Gerechtshof Den Haag, 31-05-2016, ECLI:NL:GHDHA:2016:1596, BK-15/00830
Gerechtshof Den Haag, 31-05-2016, ECLI:NL:GHDHA:2016:1596, BK-15/00830
Gegevens
- Instantie
- Gerechtshof Den Haag
- Datum uitspraak
- 31 mei 2016
- Datum publicatie
- 8 juni 2016
- ECLI
- ECLI:NL:GHDHA:2016:1596
- Zaaknummer
- BK-15/00830
Inhoudsindicatie
In hoger beroep is primair in geschil of belanghebbende recht heeft op vergoeding van proceskosten en subsidiair de hoogte van de proceskostenvergoeding, als bedoeld in artikel 8:75 van de Algemene wet Meer in bijzonder is in geschil: of sprake is van door een derde beroepsmatig verleende rechtsbijstand; of [B] gerechtigd was op te treden als gemachtigde van belanghebbende ingeval hij zijn aandelen in [A] heeft vervreemd; of de gemaakte kosten voor het inschakelen van een gemachtigde op belanghebbende 'drukken'; of is voldaan aan de dubbele redelijkheidstoets zowel met betrekking tot het inschakelen van een gemachtigde als het inschakelen van een taxateur; of het begrip samenhangende zaken mede dient te omvatten zaken waarin de bezwaarschriften nagenoeg gelijktijdig zijn ingediend en die door de Heffingsambtenaar nagenoeg gelijktijdig zijn afgedaan terwijl de behandelingen ter zitting van het desbetreffende gerecht niet nagenoeg gelijktijdig hebben plaatsgehad.
Uitspraak
GERECHTSHOF DEN HAAG
Team Belastingrecht
meervoudige kamer
nummer BK-15/00830
Uitspraak d.d. 31 mei 2016
in het geding tussen:
[X] , wonende te [Z] , belanghebbende,
en
de directeur Gemeentebelastingen Rotterdam, de Heffingsambtenaar,
op het hoger beroep van de Heffingsambtenaar tegen de uitspraak van de rechtbank Rotterdam (hierna: de Rechtbank) van 8 juli 2015, nummer ROT 14/1182, betreffende na te vermelden beschikking en aanslag.

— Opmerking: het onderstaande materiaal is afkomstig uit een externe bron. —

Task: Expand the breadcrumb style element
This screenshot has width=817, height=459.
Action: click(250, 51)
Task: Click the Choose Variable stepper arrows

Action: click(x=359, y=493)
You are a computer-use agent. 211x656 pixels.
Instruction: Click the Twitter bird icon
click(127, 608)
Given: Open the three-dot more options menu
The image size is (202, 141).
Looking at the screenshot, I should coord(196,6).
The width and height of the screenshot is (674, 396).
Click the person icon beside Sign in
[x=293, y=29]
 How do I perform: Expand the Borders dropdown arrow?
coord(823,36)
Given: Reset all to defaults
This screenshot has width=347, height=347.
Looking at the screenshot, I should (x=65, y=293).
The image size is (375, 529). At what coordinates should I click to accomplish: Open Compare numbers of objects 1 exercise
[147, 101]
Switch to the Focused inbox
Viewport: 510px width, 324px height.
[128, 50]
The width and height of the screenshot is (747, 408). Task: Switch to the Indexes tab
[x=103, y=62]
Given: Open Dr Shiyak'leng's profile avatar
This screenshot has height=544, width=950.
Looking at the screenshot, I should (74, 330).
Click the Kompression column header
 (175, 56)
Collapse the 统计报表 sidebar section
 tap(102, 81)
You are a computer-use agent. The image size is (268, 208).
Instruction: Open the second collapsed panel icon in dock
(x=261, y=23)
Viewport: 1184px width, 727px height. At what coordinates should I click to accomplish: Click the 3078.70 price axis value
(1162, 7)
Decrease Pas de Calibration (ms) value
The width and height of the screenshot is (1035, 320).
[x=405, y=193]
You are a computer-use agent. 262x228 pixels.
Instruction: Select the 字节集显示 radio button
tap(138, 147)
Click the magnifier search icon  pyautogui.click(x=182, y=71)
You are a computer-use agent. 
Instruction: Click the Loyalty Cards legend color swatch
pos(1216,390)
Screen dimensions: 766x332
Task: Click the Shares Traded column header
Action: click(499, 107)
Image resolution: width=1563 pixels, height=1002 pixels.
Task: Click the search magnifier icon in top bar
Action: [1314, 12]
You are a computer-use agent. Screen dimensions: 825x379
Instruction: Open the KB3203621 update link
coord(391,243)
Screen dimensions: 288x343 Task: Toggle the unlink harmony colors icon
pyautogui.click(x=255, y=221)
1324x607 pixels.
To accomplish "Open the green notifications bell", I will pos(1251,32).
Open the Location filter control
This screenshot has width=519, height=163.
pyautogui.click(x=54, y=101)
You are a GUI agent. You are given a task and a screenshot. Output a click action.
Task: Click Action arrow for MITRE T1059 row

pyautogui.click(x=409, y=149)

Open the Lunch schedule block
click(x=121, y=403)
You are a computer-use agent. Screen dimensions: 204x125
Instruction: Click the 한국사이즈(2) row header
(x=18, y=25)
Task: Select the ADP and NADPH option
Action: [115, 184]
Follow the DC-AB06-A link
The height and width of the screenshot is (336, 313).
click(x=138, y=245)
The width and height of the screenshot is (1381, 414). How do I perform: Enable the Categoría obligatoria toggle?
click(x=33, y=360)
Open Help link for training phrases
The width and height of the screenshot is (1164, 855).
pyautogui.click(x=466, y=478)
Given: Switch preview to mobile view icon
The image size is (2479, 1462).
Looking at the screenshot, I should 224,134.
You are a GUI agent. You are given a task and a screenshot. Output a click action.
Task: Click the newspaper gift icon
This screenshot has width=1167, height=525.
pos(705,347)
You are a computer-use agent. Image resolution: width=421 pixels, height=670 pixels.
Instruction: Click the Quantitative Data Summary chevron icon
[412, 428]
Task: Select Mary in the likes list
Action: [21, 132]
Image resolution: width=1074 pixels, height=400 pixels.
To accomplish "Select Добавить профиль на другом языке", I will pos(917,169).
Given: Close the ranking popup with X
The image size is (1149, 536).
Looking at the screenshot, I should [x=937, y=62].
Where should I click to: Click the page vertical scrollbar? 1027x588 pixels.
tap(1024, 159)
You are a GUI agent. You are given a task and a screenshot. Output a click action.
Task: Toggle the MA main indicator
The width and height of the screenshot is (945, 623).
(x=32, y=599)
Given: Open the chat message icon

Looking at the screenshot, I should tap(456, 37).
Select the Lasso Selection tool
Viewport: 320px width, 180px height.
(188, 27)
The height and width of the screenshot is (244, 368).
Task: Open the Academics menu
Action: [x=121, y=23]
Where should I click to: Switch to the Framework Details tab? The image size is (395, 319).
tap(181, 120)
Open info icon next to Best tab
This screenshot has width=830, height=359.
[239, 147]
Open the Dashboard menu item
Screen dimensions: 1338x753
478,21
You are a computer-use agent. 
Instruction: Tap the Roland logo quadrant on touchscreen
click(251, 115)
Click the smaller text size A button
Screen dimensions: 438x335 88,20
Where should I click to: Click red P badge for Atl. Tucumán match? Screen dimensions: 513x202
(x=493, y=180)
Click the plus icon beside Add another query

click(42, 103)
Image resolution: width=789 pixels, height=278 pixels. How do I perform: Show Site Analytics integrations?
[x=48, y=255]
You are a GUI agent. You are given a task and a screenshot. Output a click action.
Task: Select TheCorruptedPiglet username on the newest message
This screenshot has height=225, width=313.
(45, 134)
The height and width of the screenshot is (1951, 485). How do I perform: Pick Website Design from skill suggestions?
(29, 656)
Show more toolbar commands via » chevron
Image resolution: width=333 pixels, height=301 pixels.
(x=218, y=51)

Beschikking, aanslag, bezwaar en geding in eerste aanleg
De Heffingsambtenaar heeft bij beschikking op grond van artikel 22 van de Wet waardering onroerende zaken (hierna: de Wet WOZ) de waarde op 1 januari 2012 van de onroerende zaak, plaatselijk bekend als [Y] te [Z] (hierna: de woning), voor het kalenderjaar 2013 vastgesteld op € 331.000 (hierna: de beschikking). Met de beschikking is in één geschrift bekendgemaakt en verenigd de aan belanghebbende voor het jaar 2013 opgelegde aanslag in de onroerendezaakbelastingen van de gemeente Rotterdam (hierna: de aanslag).
De Heffingsambtenaar heeft het daartegen gemaakte bezwaar ongegrond verklaard.
Belanghebbendes gemachtigde, [A] B.V. (hierna: [A] ) heeft tegen de uitspraak op bezwaar beroep ingesteld bij de Rechtbank. Er is een griffierecht geheven van € 44. De Rechtbank heeft het beroep gegrond verklaard, heeft de WOZ-waarde van de woning vastgesteld op € 265.000, heeft bepaald dat de aanslag onroerendezaakbelastingen dienovereenkomstig wordt verlaagd, heeft het verzoek om vergoeding wegens immateriële schade afgewezen, heeft bepaald dat de Heffingsambtenaar het betaalde griffierecht van € 44 vergoedt en heeft de Heffingsambtenaar veroordeeld in de proceskosten van belanghebbende tot een bedrag van € 490 (beroepsmatige rechtsbijstand) alsmede € 181,50 (kosten taxateur) te betalen aan belanghebbende.